Book ReviewTrue Love

Reviewer's Rating: 
3
Don't you hate a fence sitter, and yet, this is where this book falls, not bad but not great.
Author: 
Publisher: 
Ballantine Books, 2013
Synopsis: 

BOOK ONE: THE NANTUCKET BRIDES TRILOGY. Just as Alix Madsen is finishing up architecture school, Adelaide Kingsley dies and wills her, for one year, the use of a charming nineteenth-century Nantucket house.  The elderly woman's relationship to the Madsen family is a mystery to the spirited Alix-fresh from a romantic breakup-but for reasons of her own Alix accepts the quirky bequest, in part because it gives her time to plan her best friends' storybook wedding.

But unseen forces move behind the scenes, creaking Kingsley House's ancient floorboards.  It seems that Adelaide Kingsley had a rather specific task for Alix: to solve the strange disappearance of one of the Kingsley women, Valentina, more than two hundred years ago.  If that wasn't troubling enough, Alix must deal with the arrogant (and extremely good-looking) architect Jared Montgomery, who is living in the property's guesthouse.

With a glorious Nantucket wedding on the horizon, sparks fly, and the ghosts of the past begin to reveal themselves-some literally.  Finding their lives inextricably entwined with the turbulent fortunes of their ancestors, Alix and Jared discover that only by righting the wrongs of the past can they hope to be together.


I grabbed this book eagerly off the New Arrivals shelf of the Elmvale Library because it was big, promised a good mystery, and hey - who doesn't want to inherit a house in an idyllic setting?  Yes, it's the stuff of fiction, but that's exactly why we read it!

Initially, this book plays like a genre romance.  Boy is disgruntled at girl before he even meets her, girl is unsuspecting and thus understandably ticked off by a cool reception upon arrival at her inherited home.  It's a classic cat and dog fight which is always entertaining to read.  But after our boy and girl work out their differences and fall for each other they are woven into a mystery.

Jude is a romance writer but I have to say not such a great mystery writer.  The mystery component felt weak, played out weak and sadly, ended weak.  It is the mystery itself that brings my rating down from a good candidate 4 to a ho hum 3.

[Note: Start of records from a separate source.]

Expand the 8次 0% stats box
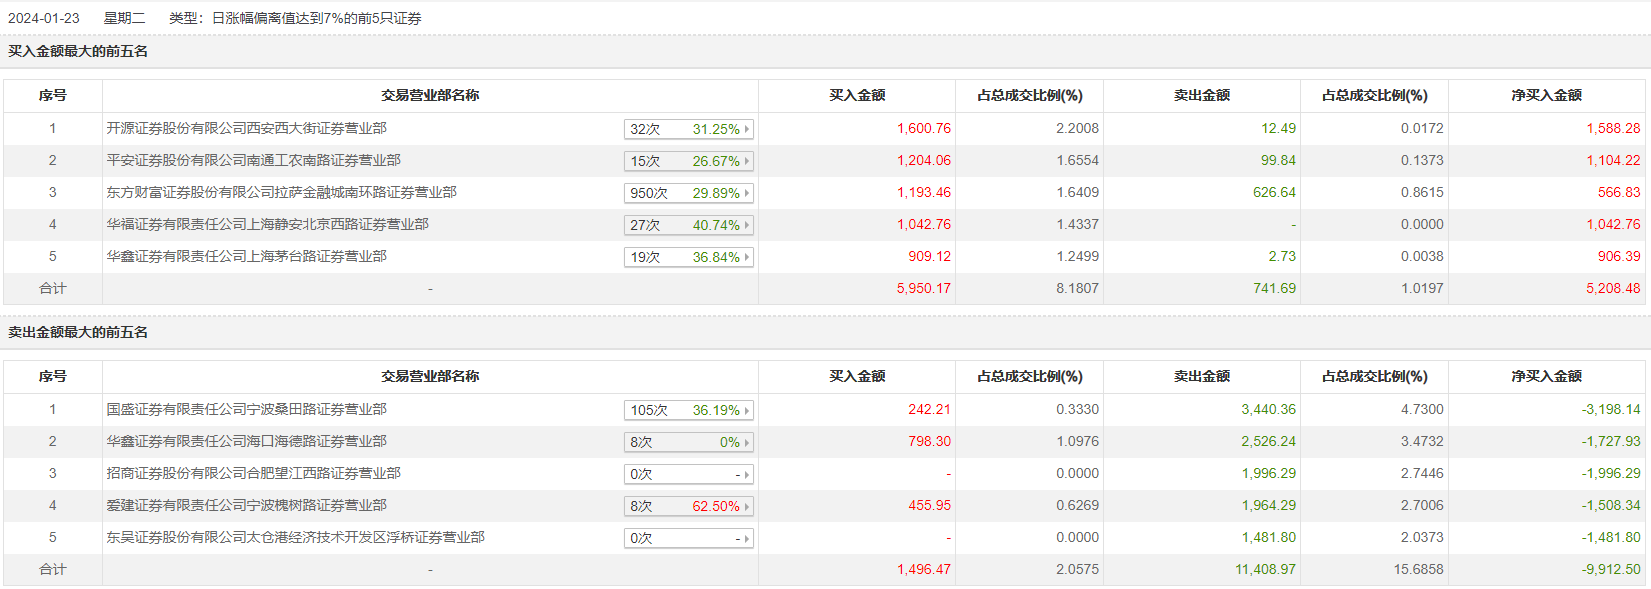Image resolution: width=1651 pixels, height=589 pixels. (688, 442)

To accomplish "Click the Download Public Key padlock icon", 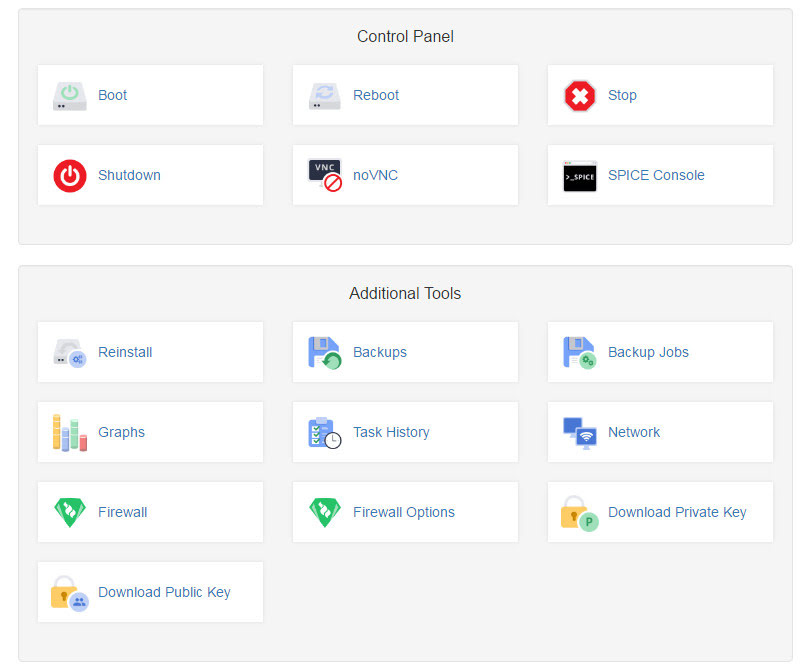I will (x=68, y=592).
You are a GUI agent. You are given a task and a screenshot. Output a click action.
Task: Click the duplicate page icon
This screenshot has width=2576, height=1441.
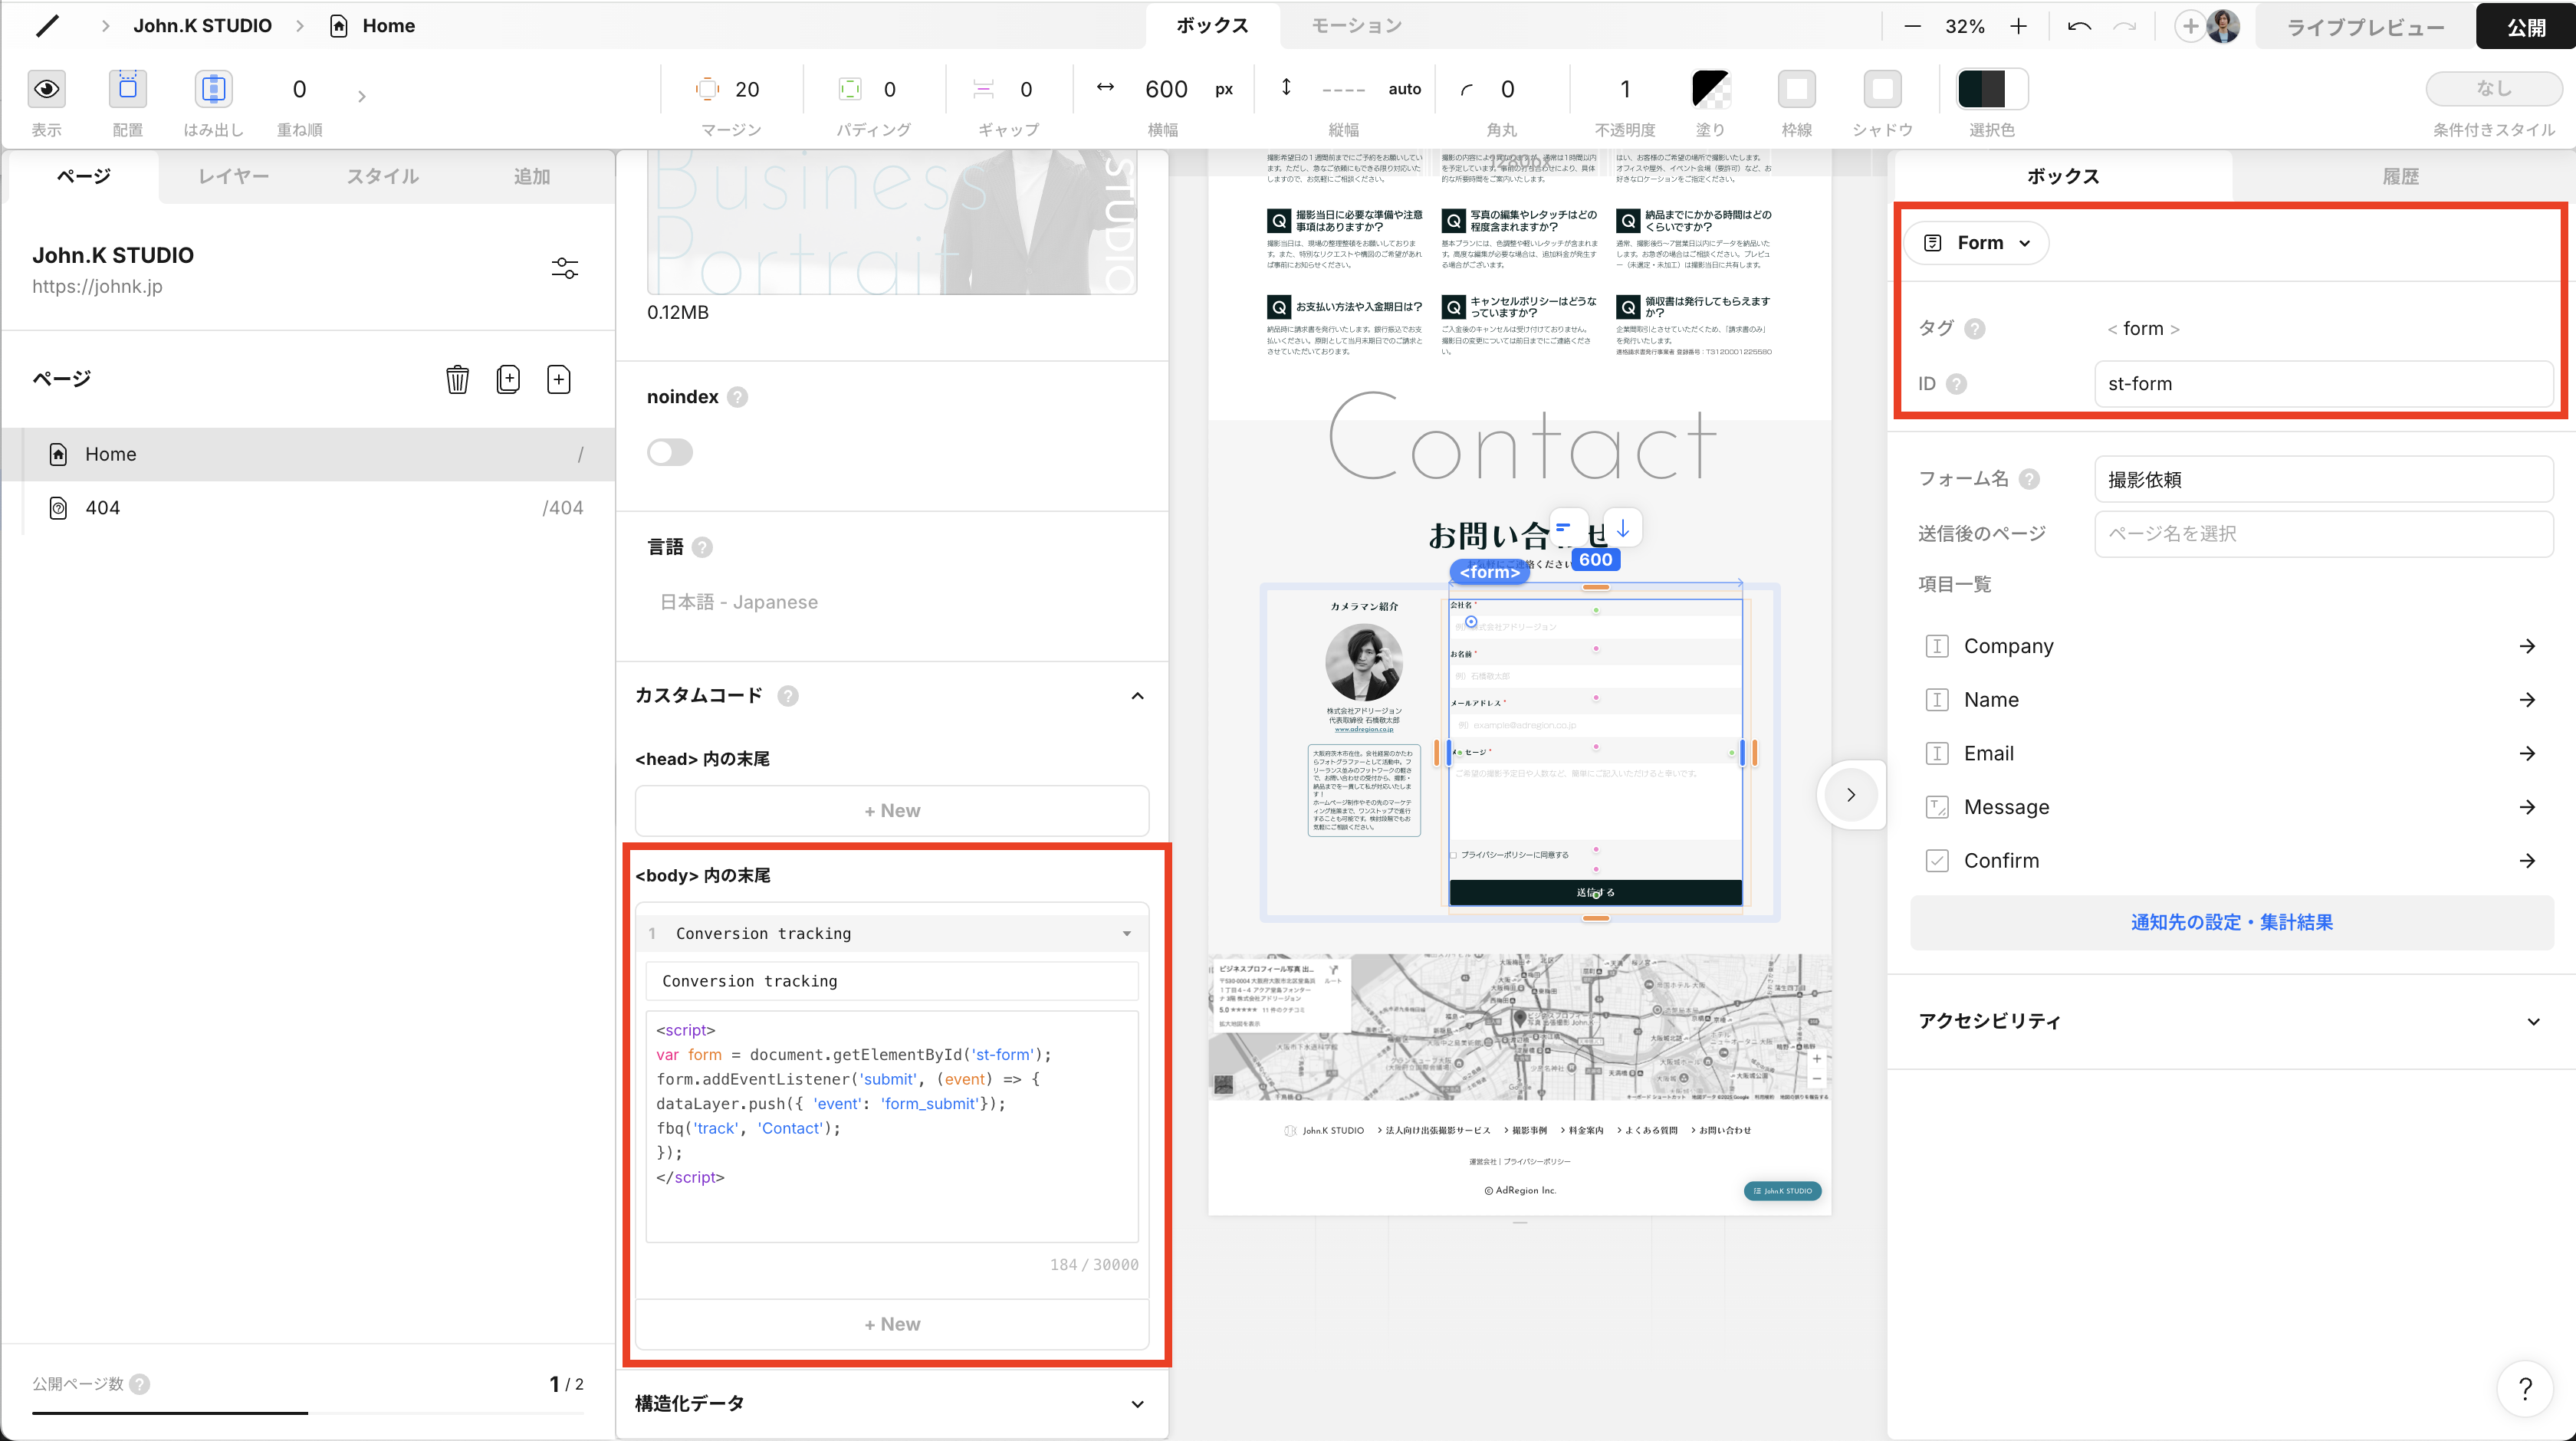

Mud slinging out of the way, there is a silver lining to the cloud that hangs over this book.  Jude is planning a three book series and needed to boost up her minor characters in the spotlight of this first book to set up their storylines in further novels.  She does a good job of this - each girl has her nemesis all lined up and primed to go (and one of them is a prince - sigh, swoon, sign me up!).  If Jude can leave the mysteries by the wayside and focus solely on the romance writing, I can easily see a 4 in her future ratings.  For sure, my fingers are crossed!